A federal jury in Idaho found Elven Swisher guilty in 2007 for making false statements to the Veterans Administration, forging discharge documents to obtain benefits and theft of government funds. The jurors also convicted Swisher, who had served three years in the Marines beginning in 1954, for "wearing unauthorized military medals."

During the one-week trial, prosecutors said that Swisher had in 2001 secured $2,366 a month in federal benefits for post-traumatic stress disorder he claimed to have developed after an off-the-books mission in 1957 that never actually happened.

An "unpublished narrative" included with Swisher's application for benefits told of his supposed participation in a secret combat operation during which "Swisher and approximately 130 other Marines were flown by helicopter to an unknown location in China or North Korea," the 9th Circuit explained.

Swisher allegedly claimed that he'd been seriously injured in a firefight while on the mission, and that he'd been awarded the Purple Heart and other medals but told to keep this a secret.

Marine Corps officials testified at the trial that there was no record of Swisher having received any injuries or medals during his service. Prosecutors also presented a photograph that showed "Swisher wearing the Silver Star, the Navy and Marine Corps Ribbon, Purple Heart, Navy and Marine Corps Commendation Medal with a Bronze V, and the UMC Expeditionary Medal."

After the jury convicted on all counts, Swisher was sentenced to one year behind bars and three years of supervised released.

Swisher later argued in a federal habeas petition that the 9th Circuit's 2010 ruling against the so-called Stolen Valor Act required reversal of his conviction for wearing unauthorized military medals.

The federal appeals court had found in U.S. v. Alvarez that the 2005 Stolen Valor Act, which toughened the prohibitions against lying about military service and medals already on the books as Sections 704(a) and (b) of Title 18, violated the First Amendment.

The Supreme Court agreed in 2012 and struck the law down, finding that "permitting the government to decree this speech to be a criminal offense, whether shouted from the rooftops or made in a barely audible whisper, would endorse government authority to compile a list of subjects about which false statements are punishable."

Swisher presented similar arguments, but U.S. District Judge B. Lynn Winmill in Boise denied his petition. A unanimous appellate panel agreed on Wednesday, though one judge argued that the ruling is based on a bad but unavoidable law.

The panel based its decision not on Alvarez but on the 9th Circuit's 2012 ruling United States v. Perelman, which the high court declined to review. In that case, the appellate court "interpreted § 704(a) as criminalizing 'the unauthorized wearing of medals only when the wearer intends to deceive.'"
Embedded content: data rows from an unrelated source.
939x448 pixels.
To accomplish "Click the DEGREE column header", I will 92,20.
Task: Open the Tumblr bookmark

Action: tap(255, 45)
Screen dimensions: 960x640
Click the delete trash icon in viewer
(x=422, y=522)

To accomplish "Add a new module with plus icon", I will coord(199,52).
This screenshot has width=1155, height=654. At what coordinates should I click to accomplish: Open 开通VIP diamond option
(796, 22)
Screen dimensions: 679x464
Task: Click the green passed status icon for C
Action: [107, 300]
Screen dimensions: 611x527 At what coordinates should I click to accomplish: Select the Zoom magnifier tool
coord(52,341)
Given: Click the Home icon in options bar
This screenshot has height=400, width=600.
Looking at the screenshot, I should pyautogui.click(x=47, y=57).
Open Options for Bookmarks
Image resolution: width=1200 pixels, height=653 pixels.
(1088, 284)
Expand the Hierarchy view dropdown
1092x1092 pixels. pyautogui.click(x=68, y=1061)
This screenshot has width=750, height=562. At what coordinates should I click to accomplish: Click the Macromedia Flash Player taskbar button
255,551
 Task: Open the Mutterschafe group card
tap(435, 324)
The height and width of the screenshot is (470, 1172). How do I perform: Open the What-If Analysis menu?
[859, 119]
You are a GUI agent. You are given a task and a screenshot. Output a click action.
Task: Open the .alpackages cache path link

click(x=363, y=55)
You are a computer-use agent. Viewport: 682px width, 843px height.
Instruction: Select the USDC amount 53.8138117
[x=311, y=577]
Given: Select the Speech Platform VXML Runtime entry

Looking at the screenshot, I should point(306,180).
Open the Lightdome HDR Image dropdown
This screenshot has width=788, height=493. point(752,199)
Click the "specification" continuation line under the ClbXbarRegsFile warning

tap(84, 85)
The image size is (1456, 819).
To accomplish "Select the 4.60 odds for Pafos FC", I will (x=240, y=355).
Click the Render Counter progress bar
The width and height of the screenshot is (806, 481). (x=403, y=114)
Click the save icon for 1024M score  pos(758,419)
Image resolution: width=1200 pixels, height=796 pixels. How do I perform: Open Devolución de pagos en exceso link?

The government's "extensive evidence that Swisher was not entitled to wear those medals, as no military record documented the awards or Swisher's claimed combat injuries," proved at trial that Swisher had intended to deceive by wearing the unauthorized medals, the three-judge panel found.

"Taken together, this evidence demonstrates that Swisher wore the medals for the purpose of claiming that he was 'worthy of commendation,' when in fact he was not," Judge Sandra Ikuta wrote for the panel. "Given Perelman's conclusion that the First Amendment does not prevent Congress from criminalizing the act of wearing military medals without authorization and with an intent to deceive, Swisher's constitutional challenge to his conviction under § 704(a) fails."

Judge A. Wallace Tashima wrote separate to note that he upheld Swisher's conviction only because he had no other choice under Perelman, which he considers "contrary to the Supreme Court's teaching in Alvarez."

"Swisher was convicted because he told a lie," he wrote. "I do not believe that § 704(a) should be read to punish such pure speech."